Paul Lachine

Mutti im Land des Lächelns

BERLIN – Die Wahlen in Deutschland sind vorbei, Sieger und Verlierer stehen fest und die politische Landschaft in Deutschland hat sich ziemlich grundlegend verändert. Dabei hat sich zwischen den politischen Lagern gar nicht allzu viel verändert, sondern die dramatischen Ereignisse fanden vor allem innerhalb der Lagergrenzen von Links und Rechts statt:

Angela Merkel feierte einen rauschenden Wahlsieg und verfehlte nur ganz knapp die absolute Mehrheit der Mandate. Dieser Triumphzug der Kanzlerin ist jedoch vor allem dem Kollaps ihres liberalen Koalitionspartners zu verdanken, der zum ersten Mal in der Geschichte der (west)deutschen Republik seit 1949 nicht mehr im Bundestag vertreten sein wird. Die FDP gehörte zur Grundausstattung der deutschen Nachkriegsdemokratie, und nun ist sie weg. Das lag zuerst und vor allem an der FDP selbst und ihrer unterirdisch agierenden Ministerriege nebst Parteiführung. Die Liberalen haben als Regierungspartei in den letzten vier Jahren auf offener Bühne Selbstmord begangen und dafür gab es jetzt die Quittung. Angela wird es ihnen danken.
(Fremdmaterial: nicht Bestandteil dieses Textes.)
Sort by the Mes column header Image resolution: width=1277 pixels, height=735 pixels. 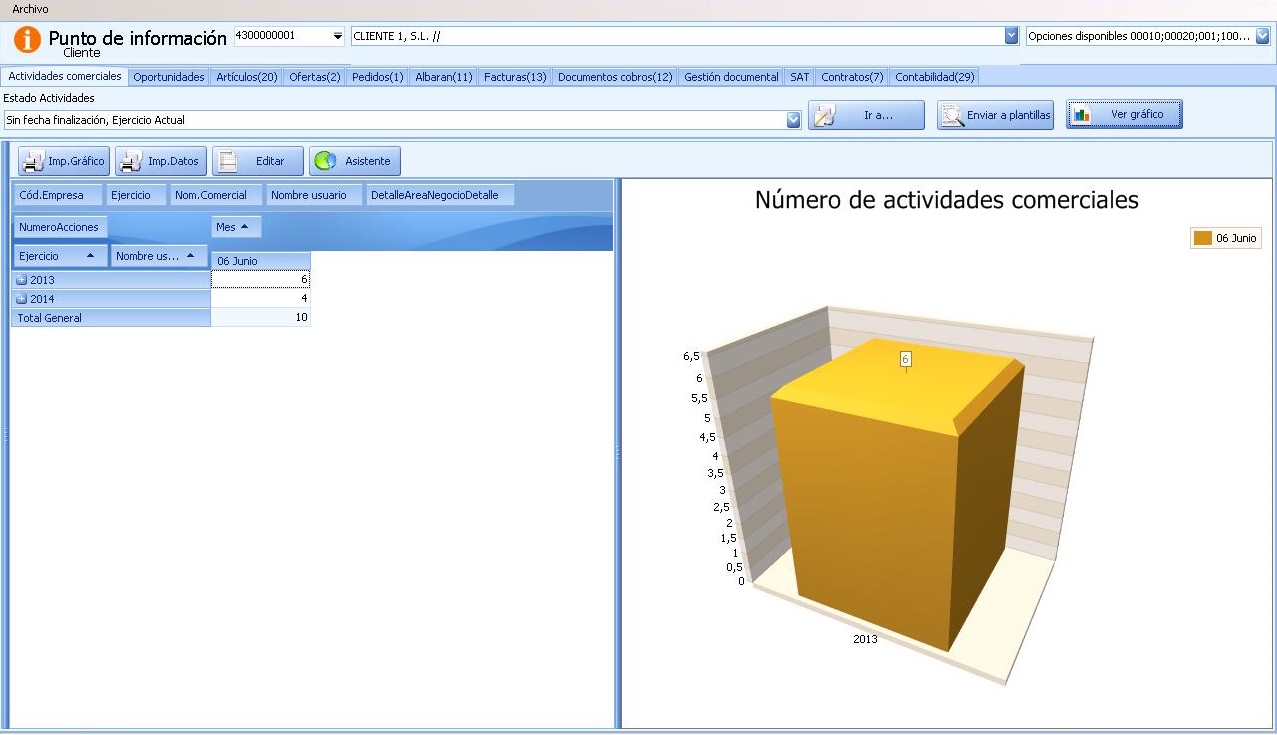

Die Oppositionsparteien bekamen die Quittung für ihre grottenschlechte Arbeit. Anstatt sich auf die Realität einzustellen – die Wirtschaft in Deutschland brummt, die Arbeitslosigkeit sinkt und der Mehrheit der Deutschen geht es besser denn je - und die großen Schwächen der Regierung in das Zentrum zu rücken – Energiewende, Europa, Bildung und Familie und sozialer Ausgleich in nachvollziehbaren Maßen – setzte man fast ausschließlich auf das Gerechtigkeitsthema und verfehlte so völlig die Mehrheitsstimmung. Angela Merkels Neo-Biedermeier traf die Stimmung des deutschen Wahlvolkes sehr viel besser als die Tristesse  der Opposition von der Lage der arbeitenden Klassen in Deutschland, was zurecht nur als Steuererhöhungen verstanden wurde.